Tarifas de Trump voltam à mira da Justiça nos EUA
Vinte e cinco estados democratas entraram com uma ação nesta segunda-feira contra o governo federal dos Estados Unidos, por considerarem que a nova política tarifária do presidente Donald Trump excede seus poderes.
O governo Trump anunciou no mês passado tarifas generalizadas de 10% a 12,5% para 60 parceiros comerciais dos Estados Unidos, inclusive o Brasil, após uma investigação que os acusa de permitir o fornecimento de bens provenientes de países que recorrem ao trabalho forçado.
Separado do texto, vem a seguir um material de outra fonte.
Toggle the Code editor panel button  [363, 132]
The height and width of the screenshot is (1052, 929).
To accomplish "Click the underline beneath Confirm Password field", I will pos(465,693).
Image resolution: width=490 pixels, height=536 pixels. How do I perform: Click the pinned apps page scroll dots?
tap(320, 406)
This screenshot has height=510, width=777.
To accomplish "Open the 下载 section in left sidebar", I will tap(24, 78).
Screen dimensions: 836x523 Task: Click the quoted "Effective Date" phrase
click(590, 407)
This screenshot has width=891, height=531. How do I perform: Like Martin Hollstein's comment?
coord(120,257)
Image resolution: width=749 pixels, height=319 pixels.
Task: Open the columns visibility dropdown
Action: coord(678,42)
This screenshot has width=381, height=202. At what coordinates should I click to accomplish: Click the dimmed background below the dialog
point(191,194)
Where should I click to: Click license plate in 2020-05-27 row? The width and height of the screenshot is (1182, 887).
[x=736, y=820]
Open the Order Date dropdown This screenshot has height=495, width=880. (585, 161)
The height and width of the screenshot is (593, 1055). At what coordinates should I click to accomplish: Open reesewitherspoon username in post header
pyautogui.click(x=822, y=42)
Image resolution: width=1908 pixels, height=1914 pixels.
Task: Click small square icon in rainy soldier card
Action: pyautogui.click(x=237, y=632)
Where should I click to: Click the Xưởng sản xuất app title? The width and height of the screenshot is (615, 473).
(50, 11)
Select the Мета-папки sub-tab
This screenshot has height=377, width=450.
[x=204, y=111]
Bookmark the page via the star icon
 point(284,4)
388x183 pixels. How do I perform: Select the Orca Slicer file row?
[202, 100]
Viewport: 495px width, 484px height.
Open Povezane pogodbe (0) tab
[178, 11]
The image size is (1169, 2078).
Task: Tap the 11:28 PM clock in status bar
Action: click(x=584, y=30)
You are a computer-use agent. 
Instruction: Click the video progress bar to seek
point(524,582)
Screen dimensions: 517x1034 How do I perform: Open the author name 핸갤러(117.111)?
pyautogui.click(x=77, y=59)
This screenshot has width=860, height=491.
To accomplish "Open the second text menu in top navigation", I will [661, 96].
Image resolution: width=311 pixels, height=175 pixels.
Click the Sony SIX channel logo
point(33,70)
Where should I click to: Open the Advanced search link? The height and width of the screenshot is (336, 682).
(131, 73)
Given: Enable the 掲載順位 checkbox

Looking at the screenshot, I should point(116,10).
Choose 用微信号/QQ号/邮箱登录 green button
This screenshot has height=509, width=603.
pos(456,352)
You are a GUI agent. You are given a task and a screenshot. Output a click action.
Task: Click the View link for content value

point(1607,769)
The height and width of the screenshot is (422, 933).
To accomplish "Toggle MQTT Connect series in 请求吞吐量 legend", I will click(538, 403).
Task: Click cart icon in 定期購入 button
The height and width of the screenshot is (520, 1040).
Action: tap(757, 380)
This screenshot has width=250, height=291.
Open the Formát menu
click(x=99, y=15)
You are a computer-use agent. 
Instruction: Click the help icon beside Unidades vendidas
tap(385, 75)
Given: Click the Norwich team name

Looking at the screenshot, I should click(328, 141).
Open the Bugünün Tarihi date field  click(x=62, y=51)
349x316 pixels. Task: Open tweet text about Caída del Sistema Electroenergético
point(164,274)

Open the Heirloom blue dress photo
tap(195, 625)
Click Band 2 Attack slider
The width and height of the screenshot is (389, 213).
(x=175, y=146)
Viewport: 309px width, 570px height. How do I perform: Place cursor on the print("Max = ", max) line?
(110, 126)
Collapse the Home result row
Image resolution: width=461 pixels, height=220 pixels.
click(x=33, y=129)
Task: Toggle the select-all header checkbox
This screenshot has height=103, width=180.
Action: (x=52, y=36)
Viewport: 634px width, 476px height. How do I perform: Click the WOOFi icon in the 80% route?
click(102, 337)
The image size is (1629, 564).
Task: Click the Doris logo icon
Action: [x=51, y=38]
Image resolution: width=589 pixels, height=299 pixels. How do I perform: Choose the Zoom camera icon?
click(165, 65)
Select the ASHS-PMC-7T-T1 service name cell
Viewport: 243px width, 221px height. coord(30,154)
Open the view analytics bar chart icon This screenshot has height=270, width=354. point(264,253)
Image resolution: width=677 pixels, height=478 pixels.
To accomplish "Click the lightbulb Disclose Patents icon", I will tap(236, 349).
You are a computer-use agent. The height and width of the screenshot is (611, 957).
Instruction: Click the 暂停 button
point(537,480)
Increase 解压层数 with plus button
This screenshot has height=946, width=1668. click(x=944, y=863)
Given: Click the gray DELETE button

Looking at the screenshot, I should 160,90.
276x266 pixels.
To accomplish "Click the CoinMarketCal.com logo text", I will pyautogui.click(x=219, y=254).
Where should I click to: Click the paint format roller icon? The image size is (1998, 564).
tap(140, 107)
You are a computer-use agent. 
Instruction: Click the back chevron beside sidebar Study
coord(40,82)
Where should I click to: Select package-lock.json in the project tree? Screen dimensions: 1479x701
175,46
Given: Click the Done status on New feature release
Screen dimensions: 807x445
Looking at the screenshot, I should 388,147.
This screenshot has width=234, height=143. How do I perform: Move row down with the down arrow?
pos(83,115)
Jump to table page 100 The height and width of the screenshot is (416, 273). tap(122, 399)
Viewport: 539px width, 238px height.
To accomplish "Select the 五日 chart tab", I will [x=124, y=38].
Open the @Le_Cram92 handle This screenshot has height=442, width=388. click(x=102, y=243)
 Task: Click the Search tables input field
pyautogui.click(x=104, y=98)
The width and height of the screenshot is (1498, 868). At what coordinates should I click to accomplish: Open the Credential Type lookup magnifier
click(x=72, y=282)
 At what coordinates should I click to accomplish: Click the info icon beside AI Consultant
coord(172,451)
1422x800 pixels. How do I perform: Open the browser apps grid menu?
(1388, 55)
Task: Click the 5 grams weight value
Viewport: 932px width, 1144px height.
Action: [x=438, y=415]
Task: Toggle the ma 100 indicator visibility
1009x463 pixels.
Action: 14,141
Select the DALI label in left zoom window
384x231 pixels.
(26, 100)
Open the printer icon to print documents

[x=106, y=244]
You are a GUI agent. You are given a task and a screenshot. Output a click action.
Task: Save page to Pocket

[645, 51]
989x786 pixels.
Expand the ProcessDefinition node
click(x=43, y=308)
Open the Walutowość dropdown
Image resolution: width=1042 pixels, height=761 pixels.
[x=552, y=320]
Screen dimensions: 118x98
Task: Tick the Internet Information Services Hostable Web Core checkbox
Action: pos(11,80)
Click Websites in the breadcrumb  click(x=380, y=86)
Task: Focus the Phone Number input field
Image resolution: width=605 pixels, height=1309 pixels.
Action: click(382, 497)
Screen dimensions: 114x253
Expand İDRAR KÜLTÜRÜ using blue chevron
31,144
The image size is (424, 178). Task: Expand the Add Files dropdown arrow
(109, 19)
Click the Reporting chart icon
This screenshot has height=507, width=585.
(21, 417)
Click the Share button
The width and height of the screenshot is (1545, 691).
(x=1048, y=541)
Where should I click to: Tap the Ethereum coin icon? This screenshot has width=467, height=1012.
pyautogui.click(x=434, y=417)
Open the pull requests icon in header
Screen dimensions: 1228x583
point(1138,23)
"Não existe uma relação racional entre o suposto problema do trabalho forçado nas cadeias de suprimento internacionais e as tarifas globais generalizadas" impostas pelo Escritório do Representante de Comércio (USTR), argumentou a coalizão de estados em sua ação.
As tarifas foram impostas após investigações do USTR sobre denúncias de "trabalho forçado", realizadas em virtude da Seção 301 da Lei de Comércio de 1974.
O porta-voz da Casa Branca, Kush Desai, disse à AFP que "os Estados Unidos usam sua autoridade legal para obter a eliminação de políticas, atos irrazoáveis e práticas que prejudicam o comércio americano".
Washington considera que a maioria de seus parceiros comerciais, como a União Europeia, por exemplo, não cumpre as mesmas exigências de combate ao trabalho forçado mantidas pelos Estados Unidos.
Desde que iniciou seu segundo mandato, Trump provoca turbulências no comércio mundial, ao impor tarifas de grande alcance tanto a aliados quanto a adversários. Ele afirma que os parceiros comerciais dos Estados Unidos se aproveitam da maior economia do mundo e buscam usar as tarifas como alavanca para conseguir novos acordos comerciais.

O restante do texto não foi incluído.